In a project the size of HLT, it is challenging to predict the specifications of the hardware to be bought in the future, while accounting for requirements that may change as the project matures over time. The first part of the thesis is a review and an evaluation of the stages from early design to a fully operational HLT, presented from an instrumentation and software engineering point of view.
Differences between computational science and software engineering became apparent early on. The existing literature on the topic helps to understand the observations, and from this understanding, suggestions for possible improvements that could benefit similar projects in the future are made. Suitable concepts, technology and practices have been identified by researching current trends and looking to other relevant fields of study.
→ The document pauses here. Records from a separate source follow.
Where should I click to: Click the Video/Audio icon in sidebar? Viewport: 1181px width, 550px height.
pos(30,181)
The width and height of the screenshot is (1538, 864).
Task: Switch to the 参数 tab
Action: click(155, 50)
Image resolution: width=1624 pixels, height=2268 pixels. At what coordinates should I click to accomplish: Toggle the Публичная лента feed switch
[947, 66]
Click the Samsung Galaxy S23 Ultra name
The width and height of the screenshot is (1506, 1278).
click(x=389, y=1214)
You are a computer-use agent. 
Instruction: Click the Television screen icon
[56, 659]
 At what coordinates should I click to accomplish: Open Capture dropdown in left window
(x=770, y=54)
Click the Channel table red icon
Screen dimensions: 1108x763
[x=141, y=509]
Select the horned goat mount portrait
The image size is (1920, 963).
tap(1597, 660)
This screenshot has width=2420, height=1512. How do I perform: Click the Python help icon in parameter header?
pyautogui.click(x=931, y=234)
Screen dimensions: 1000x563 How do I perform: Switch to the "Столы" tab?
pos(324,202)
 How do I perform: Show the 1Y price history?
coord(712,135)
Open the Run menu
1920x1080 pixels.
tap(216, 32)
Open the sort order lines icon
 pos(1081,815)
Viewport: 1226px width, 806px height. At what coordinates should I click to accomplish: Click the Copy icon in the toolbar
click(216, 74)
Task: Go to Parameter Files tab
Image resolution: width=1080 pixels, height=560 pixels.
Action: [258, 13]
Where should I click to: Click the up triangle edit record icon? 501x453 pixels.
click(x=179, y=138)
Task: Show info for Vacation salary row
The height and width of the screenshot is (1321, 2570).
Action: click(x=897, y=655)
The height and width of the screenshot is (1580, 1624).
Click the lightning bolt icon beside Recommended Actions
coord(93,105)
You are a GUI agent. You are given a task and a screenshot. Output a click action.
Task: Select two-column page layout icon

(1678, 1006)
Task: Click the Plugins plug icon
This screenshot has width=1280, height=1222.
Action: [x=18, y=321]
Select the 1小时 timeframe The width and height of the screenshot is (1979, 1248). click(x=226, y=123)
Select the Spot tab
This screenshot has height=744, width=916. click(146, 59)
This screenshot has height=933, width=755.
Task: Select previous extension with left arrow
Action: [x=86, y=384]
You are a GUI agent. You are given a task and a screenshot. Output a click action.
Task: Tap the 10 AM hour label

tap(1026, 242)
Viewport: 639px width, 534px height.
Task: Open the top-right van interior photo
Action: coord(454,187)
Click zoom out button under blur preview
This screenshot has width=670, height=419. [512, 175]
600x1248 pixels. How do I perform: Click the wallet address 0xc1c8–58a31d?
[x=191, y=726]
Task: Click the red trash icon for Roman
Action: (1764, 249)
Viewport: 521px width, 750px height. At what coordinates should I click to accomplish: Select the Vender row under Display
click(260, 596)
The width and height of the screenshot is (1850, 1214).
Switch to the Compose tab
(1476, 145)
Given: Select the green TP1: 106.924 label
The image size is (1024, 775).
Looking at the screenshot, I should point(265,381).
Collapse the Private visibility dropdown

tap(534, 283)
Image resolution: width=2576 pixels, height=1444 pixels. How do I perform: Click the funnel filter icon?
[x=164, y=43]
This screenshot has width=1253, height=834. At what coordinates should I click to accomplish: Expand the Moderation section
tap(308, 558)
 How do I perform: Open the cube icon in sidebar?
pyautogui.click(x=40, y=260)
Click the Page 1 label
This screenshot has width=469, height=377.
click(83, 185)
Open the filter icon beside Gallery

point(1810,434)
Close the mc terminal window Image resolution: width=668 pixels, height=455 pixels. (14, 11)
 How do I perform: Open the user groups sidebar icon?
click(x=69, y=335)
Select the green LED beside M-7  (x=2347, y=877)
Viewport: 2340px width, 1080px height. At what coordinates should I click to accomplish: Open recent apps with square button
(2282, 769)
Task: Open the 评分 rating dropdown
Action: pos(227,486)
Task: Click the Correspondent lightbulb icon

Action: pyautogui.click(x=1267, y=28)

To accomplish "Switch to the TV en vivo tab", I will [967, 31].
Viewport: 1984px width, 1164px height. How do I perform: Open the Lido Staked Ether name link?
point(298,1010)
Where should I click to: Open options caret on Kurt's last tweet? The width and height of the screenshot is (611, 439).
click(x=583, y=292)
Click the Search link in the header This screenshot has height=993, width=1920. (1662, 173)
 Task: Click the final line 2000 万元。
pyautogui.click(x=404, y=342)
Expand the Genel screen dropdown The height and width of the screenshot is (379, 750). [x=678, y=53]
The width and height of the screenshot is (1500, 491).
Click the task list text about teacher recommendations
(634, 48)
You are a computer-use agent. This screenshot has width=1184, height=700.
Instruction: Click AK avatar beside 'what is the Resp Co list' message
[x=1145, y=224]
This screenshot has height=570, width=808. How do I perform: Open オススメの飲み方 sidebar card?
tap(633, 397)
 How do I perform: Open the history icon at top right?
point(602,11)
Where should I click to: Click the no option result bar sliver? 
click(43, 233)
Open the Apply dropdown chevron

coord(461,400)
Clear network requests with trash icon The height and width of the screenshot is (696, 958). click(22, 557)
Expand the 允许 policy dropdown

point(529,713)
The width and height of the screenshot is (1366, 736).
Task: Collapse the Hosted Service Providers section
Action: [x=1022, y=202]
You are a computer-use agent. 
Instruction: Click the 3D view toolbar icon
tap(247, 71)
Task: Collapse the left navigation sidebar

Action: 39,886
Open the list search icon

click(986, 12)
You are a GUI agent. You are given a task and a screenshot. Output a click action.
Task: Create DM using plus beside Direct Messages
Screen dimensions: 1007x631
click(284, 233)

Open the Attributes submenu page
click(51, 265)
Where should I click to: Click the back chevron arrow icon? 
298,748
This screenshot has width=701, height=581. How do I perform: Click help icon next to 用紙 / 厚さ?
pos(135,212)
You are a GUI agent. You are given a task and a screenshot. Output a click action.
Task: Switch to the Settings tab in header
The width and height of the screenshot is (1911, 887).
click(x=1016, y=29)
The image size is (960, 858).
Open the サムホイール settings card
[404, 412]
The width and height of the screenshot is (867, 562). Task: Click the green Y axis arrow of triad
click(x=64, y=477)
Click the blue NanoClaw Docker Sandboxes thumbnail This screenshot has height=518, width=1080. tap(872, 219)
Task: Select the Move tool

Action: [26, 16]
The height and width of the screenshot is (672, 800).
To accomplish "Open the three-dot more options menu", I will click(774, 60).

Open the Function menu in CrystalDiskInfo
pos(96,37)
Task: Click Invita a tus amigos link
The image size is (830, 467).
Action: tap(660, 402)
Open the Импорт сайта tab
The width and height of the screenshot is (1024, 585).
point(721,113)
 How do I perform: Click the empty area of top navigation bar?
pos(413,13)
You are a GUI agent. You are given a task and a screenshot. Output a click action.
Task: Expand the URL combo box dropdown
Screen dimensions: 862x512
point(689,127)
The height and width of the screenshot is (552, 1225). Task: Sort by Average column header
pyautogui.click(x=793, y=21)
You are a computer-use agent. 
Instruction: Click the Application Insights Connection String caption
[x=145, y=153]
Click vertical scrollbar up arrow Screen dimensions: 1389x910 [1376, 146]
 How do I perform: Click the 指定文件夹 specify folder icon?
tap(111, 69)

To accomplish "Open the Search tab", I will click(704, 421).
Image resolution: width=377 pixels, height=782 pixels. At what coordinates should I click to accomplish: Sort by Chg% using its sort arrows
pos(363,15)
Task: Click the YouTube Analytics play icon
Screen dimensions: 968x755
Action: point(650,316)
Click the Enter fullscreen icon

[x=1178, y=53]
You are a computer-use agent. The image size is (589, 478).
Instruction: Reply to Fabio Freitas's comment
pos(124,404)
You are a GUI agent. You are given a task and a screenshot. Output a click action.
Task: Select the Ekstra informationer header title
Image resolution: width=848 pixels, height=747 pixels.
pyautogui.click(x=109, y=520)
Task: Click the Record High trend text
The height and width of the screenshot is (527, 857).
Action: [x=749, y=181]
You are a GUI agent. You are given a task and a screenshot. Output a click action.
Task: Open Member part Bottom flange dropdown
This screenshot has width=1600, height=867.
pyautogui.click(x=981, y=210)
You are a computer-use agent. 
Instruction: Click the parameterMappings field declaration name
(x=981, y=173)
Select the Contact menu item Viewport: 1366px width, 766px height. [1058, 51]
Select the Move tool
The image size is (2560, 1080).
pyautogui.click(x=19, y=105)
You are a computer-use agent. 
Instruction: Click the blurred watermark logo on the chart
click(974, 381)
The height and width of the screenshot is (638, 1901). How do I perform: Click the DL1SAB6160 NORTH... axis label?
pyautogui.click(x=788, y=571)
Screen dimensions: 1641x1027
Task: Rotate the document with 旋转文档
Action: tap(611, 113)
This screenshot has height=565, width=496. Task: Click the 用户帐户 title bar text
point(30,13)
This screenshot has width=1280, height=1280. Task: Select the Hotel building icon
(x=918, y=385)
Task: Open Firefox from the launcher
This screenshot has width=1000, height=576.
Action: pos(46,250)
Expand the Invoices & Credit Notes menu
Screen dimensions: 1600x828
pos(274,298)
The solutions that could be implemented and evaluated during the course of the work on the thesis, are verified in prototypes. Autonomic computing has been an important inspiration as well as the management specifications from the Distributed Management Task Force (DMTF). A general observation is that there seems to be much that potentially could be learned from software engineering, a field that has been working on large scale software systems for a long time. Although one must be cautious and critical in what is adopted, since not everything will apply. It goes without saying, that scientific computing has its own contributions to the generic computing field. The prototypes are described in the last part of the thesis, where also the acceptance criteria and other results can be found.